Int. J. Environ. Res. Public Health 2018, 15(12), 2701; https://doi.org/10.3390/ijerph15122701
Received: 19 October 2018 / Revised: 19 November 2018 / Accepted: 23 November 2018 / Published: 30 November 2018

Abstract

Chronic kidney disease (CKD) is a major non-communicable disease associated with high rates of premature morbidity and mortality. The prevalence of hypovitaminosis D (deficiency of 25(OH)D or 25D) is greater in racial/ethnic minorities and in patients with CKD than the general population. Low 25D is associated with bone and mineral disorders as well as immune, cardiometabolic and cardiovascular (CV) diseases. Thus, it has been suggested that low 25D contributes to the poor outcomes in patients with CKD. The prevalence of hypovitaminosis D rises progressively with advancing severity of kidney disease with over 30% of patients with CKD stage 3 and 70% patients with CKD stage 5 estimated to have low levels of 25D. This report describes several of the abnormal physiologic and counter-regulatory actions related to low 25D in CKD such as those in oxidative stress and inflammatory systems, and some of the preclinical and clinical evidence, or lack thereof, of normalizing serum 25D levels to improve outcomes in patients with CKD, and especially for the high risk subset of racial/ethnic minorities who suffer from higher rates of advanced CKD and hypovitaminosis D.
Keywords: vitamin D; oxidative stress; kidney disease; disparities vitamin D; oxidative stress; kidney disease; disparities

1. Introduction

Chronic kidney disease (CKD) is a major non-communicable disease and is emerging as an important public health problem. Patients with CKD suffer from higher rates of premature morbidity and mortality due to a myriad of metabolic perturbations that arise as renal function declines. The prevalence of vitamin D deficiency (25(OH)D or 25D) is greater in patients with CKD than the general population [1,2,3]. Over 30% of patients with CKD stage 3 (estimated glomerular filtration rate (eGFR) between 30 and 59 mL/min/1.73 m2) have low levels of 25D, and the prevalence of 25D deficiency is as high as 60–70% in the later stages of CKD (stage 4 eGFR between 15 and 29 mL/min/1.73 m2 and stage 5 eGFR <15 mL/min/1.73 m2) [4]. Deficiency of 25D is associated with adverse clinical outcomes such a bone and mineral disorders (BMD) as well as immune, cardiometabolic and cardiovascular (CV) diseases [5,6,7,8]. Thus, improving outcomes in patients with CKD requires normalization of many of the dysregulated physiologic and hormonal systems in CKD. While circulating levels of 25D need to be improved, optimizing the improvement of immune and cardiometabolic health needs to take advantage of the unique interplay between 25D, oxidative stress and inflammation.

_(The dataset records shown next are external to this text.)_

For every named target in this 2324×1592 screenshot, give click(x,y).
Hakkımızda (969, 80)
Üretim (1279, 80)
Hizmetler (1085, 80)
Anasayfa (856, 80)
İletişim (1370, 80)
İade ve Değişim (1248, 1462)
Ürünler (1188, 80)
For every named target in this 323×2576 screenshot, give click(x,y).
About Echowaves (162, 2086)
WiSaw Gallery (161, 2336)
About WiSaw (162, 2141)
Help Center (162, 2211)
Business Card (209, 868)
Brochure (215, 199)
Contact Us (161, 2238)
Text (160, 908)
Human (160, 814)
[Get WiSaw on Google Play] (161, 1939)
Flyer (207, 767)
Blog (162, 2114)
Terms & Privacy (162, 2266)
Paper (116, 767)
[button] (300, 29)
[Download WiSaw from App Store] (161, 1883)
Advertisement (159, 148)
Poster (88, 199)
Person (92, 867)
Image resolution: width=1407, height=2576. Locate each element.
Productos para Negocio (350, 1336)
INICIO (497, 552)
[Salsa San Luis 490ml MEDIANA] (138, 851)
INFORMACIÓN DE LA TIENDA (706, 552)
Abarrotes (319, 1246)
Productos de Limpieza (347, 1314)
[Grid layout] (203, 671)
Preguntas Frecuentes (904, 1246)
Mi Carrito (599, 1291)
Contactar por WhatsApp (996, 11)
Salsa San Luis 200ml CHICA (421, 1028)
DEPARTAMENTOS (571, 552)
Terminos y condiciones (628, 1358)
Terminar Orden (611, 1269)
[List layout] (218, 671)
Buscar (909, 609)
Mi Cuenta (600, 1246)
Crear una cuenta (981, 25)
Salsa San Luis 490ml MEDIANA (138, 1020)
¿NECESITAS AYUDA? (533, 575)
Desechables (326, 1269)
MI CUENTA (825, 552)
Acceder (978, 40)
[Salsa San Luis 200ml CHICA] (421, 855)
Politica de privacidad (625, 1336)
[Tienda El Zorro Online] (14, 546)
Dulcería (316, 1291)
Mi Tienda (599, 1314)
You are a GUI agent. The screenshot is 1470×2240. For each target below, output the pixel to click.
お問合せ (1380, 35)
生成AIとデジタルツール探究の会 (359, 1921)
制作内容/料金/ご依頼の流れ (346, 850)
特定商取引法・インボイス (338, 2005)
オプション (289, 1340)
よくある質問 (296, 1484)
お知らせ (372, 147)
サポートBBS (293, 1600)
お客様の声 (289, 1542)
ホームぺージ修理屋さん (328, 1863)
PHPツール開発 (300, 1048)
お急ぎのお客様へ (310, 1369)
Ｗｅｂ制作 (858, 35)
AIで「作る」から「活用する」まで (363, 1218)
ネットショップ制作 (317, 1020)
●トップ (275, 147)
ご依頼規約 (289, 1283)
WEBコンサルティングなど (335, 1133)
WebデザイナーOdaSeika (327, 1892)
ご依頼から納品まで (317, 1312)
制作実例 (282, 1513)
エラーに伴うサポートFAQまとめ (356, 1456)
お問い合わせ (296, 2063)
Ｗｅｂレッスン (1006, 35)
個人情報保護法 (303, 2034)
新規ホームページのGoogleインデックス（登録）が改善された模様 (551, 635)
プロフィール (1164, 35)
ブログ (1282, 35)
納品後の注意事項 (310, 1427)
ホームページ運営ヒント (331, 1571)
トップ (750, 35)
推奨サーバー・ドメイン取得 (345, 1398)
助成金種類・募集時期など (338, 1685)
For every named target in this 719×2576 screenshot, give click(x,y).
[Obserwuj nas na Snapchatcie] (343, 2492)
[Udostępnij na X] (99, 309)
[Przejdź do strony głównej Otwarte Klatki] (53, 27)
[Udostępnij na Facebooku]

2. Vitamin D Deficiency/Insufficiency in Chronic Kidney Disease

25D is a pre-hormone that acts in concert with a variety of signaling pathways to influence a variety of cell actions throughout the body [9]. Recommendations for adequate 25D levels vary [10,11], as the optimal concentrations for a given cell function and optimal clinical outcome varies [12]. In addition, the level of 25D at which there is a clear adverse physiological manifestation due to the low value may vary by degree of impairment or activation of related counter-regulatory systems such as oxidative stress and inflammatory pathways [12]. Reasons for 25D deficiency in the CKD population include, but are not limited to, phosphorus-restricted diets as well as reduced dietary intake in general, reduced endogenous synthesis of 25D due to limited outdoor activity and reduced sunlight exposure, and comorbid illnesses [2,13,14,15,16]. In the presence of CKD and other co-morbid conditions, there appears to be an increase in the CYP24A1 enzyme activity which catabolizes both 25D and 1,25D thereby influencing their levels, but more so the levels of their metabolites (Figure 1) [17]. Along those lines, elevated Fibroblast growth factor 23 levels in CKD may suppress 1-alpha hydroxylase gene expression and 1,25 D levels but likely plays no role in modulating 25D levels [17].
Hypovitaminosis D is commonly classified in terms of deficient and insufficient levels but these terms represent a spectrum of disease risk and not an explicit state of disease [9], leading to varying treatment recommendations. The Institute of Medicine (IOM) recommends serum 25D levels be maintained at 20–50 ng/mL [10]. While the optimal serum 25D level for patients with CKD is not well defined, serum 25D concentrations below 12 ng/mL are associated with marked increased risk for BMD, cardiometabolic and cardiovascular diseases [10,11,18]. Different organizations vary in their recommendations of the levels at which hypovitaminosis D occur with 25D levels below 12–20 ng/mL considered deficient and levels below 20–30 ng/mL considered insufficient [10,11].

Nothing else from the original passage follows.